A partir de 2026, México aplicará un nuevo esquema arancelario a importaciones provenientes de países con los que no mantiene tratados comerciales, una medida que busca fortalecer las finanzas públicas, proteger sectores estratégicos y ajustar la política comercial a un entorno global cada vez más competitivo.
De acuerdo con estimaciones oficiales, estos gravámenes permitirán recaudar alrededor de 70 mil millones de pesos adicionales, una cifra con peso específico en el diseño del presupuesto federal del próximo año.
Los aranceles, que irán de 5% hasta 50%, se aplicarán a importaciones originarias de países como China, Corea del Sur, India, Vietnam, Tailandia, Brasil, Indonesia, Taiwán, Nicaragua, Emiratos Árabes Unidos y Sudáfrica, entre otros. En conjunto, este paquete aportaría cerca del 27% del total de ingresos por tarifas de importación previstos para 2026.
Según la Secretaría de Hacienda y Crédito Público (SHCP), México proyecta captar aproximadamente 255 mil millones de pesos por impuestos a las importaciones el próximo año. Dentro de ese universo, el nuevo esquema arancelario representa un ajuste relevante, especialmente por su enfoque en productos terminados, con énfasis en vehículos nuevos importados, donde se concentrará el incremento máximo del 50%.
El secretario de Economía, Marcelo Ebrard, ha subrayado que la decisión forma parte de una estrategia integral de desarrollo económico y no de una medida aislada. En conferencias recientes, explicó que el objetivo es alinear a México con prácticas habituales en otras economías.
“Es una pieza de la estrategia. Todos los países lo hacen, todos los países protegen sectores que les importan. Nosotros también tenemos esa misma determinación”, afirmó.
Ante las inquietudes del sector privado —particularmente de industrias que dependen de insumos importados—, Ebrard aseguró que el diseño del paquete fue técnicamente revisado para evitar efectos adversos sobre la producción nacional. La intención, dijo, es protegerla, no encarecerla.

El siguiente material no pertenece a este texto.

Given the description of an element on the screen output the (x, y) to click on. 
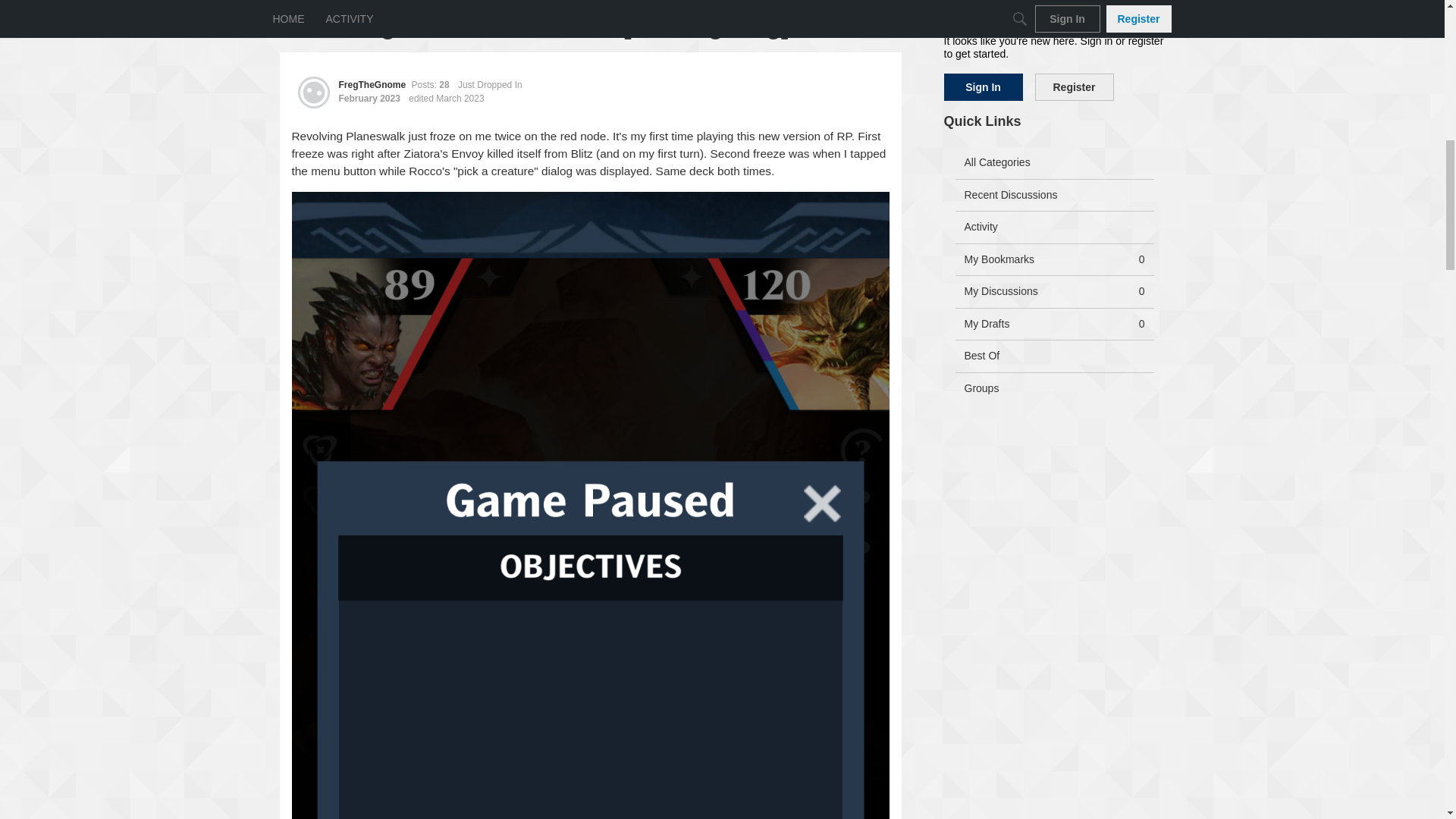
Sign In (982, 85)
6 February 2023, 05:52 (367, 98)
All Categories (1054, 163)
Recent Discussions (1054, 194)
Just Dropped In (1054, 260)
FregTheGnome (490, 84)
February 2023 (313, 92)
Edited 2 March 2023, 13:45 by Magic:PQ Support Team. (367, 98)
FregTheGnome (446, 98)
Given the description of an element on the screen output the (x, y) to click on. 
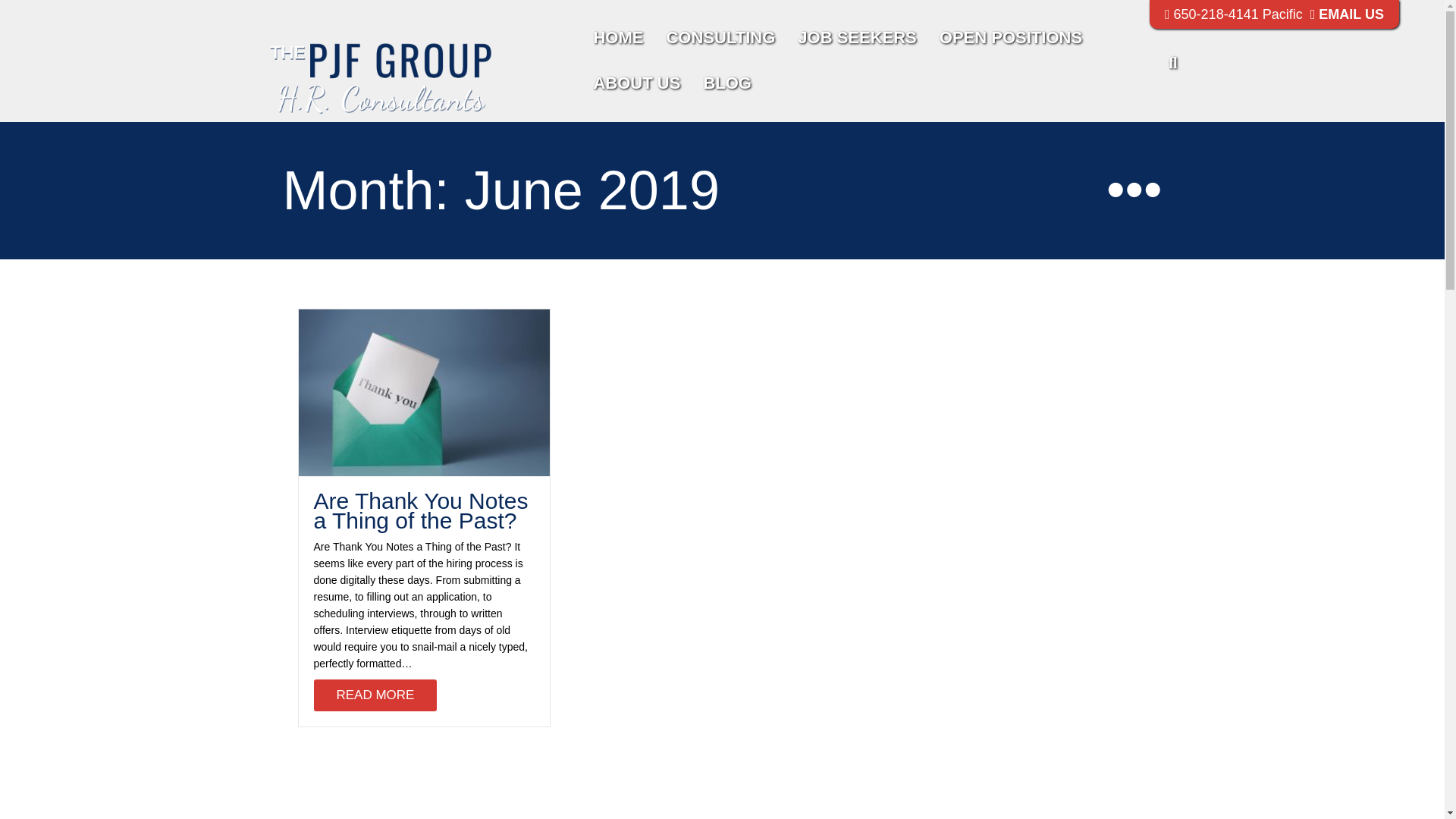
ABOUT US (635, 83)
READ MORE (376, 695)
Are Thank You Notes a Thing of the Past? (424, 391)
Are Thank You Notes a Thing of the Past? (421, 510)
EMAIL US (1347, 14)
JOB SEEKERS (857, 38)
HOME (616, 38)
Are Thank You Notes a Thing of the Past? (376, 695)
BLOG (726, 83)
Are Thank You Notes a Thing of the Past? (421, 510)
OPEN POSITIONS (1010, 38)
CONSULTING (719, 38)
650-218-4141 Pacific (1233, 14)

Durante el proceso legislativo se llevaron a cabo consultas con 30 sectores productivos, así como con representantes comerciales de países como China, India, Corea del Sur e Indonesia. Como resultado, los insumos críticos para la manufactura nacional quedaron fuera de los aumentos más agresivos, mientras que los mayores gravámenes se concentraron en bienes finales con menor impacto en las cadenas productivas internas.
El gobierno federal estima que, junto con otras medidas de política económica, estos gravámenes podrían aportar hasta 0.6 puntos porcentuales adicionales al Producto Interno Bruto (PIB) en 2026, al fortalecer la competitividad interna y reducir presiones externas sobre sectores estratégicos.
El incremento en la recaudación también es clave para sostener programas sociales considerados prioritarios. Para dimensionar su impacto, basta comparar cifras: el programa “Jóvenes Construyendo el Futuro” cuenta con un presupuesto proyectado de 25,173 millones de pesos para 2026, mientras que “Sembrando Vida” dispone de 40,664 millones de pesos anuales. En conjunto, ambos suman poco más de 65 mil millones de pesos.
En ese contexto, los 70 mil millones de pesos estimados por nuevos aranceles superan el presupuesto combinado de estos dos programas, lo que ilustra la magnitud del ajuste fiscal y su potencial para apuntalar el gasto social sin recurrir a endeudamiento adicional.